Introduction to Deep Learning with PyTorch
Chapter 5: Training a Linear Model with PyTorch
PyTorch Modules
It is usually much more common to create a Module
to implement a pytorch model.
Let’s do that for the example we had before!
We first create a class ModelNumberQuestions
, inheriting from torch.nn.Module
We have to define 2 methods for our ModelNumberQuestions
:
__init__(...)
where all our parameters will be declared.forward(...)
which returns the output of the model.
__init__(...)
First, we define all the parameters of our module. All the module parameters should be defined as attributes in
the __init__
:
import torch
class ModelNumberQuestions(torch.nn.Module):
def __init__(self):
super().__init__()
initial_tensor_value = torch.Tensor([1])
initial_theta_0 = torch.Tensor([1])
initial_theta_1 = torch.Tensor([2])
self.theta_0 = torch.nn.Parameter(initial_theta_0)
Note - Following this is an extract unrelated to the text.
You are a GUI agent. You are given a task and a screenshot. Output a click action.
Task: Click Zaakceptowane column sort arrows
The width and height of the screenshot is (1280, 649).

self.theta_1 = torch.nn.Parameter(initial_theta_1)
...
Now, you can use the parameters()
(or named_parameters()
) method to directly see the module parameters:
net = ModelNumberQuestions()
print(list(net.parameters()))
print(list(net.named_parameters()))
forward(...)
The forward
method is used to output our estimator \widehat{n_Q} given its input (here: the number of tasks
\widehat{n_T}).
Thus, forward model just implements the operation.
import torch
class ModelNumberQuestions(torch.nn.Module):
def __init__(self):
super().__init__()
initial_theta_0 = torch.Tensor([1])
initial_theta_1 = torch.Tensor([2])
self.theta_0 = torch.nn.Parameter(initial_theta_0)
self.theta_1 = torch.nn.Parameter(initial_theta_1)
def forward(self, tensor_number_tasks):
return self.theta_1 * tensor_number_tasks + self.theta_0
Now, if you want to calculate the estimator outputted by the model, you can simply call the forward
method.
net = ModelNumberQuestions()
tensor_number_tasks = torch.Tensor([3])
net.forward(tensor_number_tasks)
Alternatively, instead of net.forward(tensor_number_tasks)
, you may directly use:
net(tensor_number_tasks)
Exercise
Modify the optimisation procedure you implemented before to use the torch module ModelNumberQuestions
given above.
Hint: To apply the optimiser to all the parameters of the module, you can replace the list_parameters
we’ve been
using so far by net.parameters()
:
optimiser = torch.optim.SGD(params=net.parameters(), lr=learning_rate)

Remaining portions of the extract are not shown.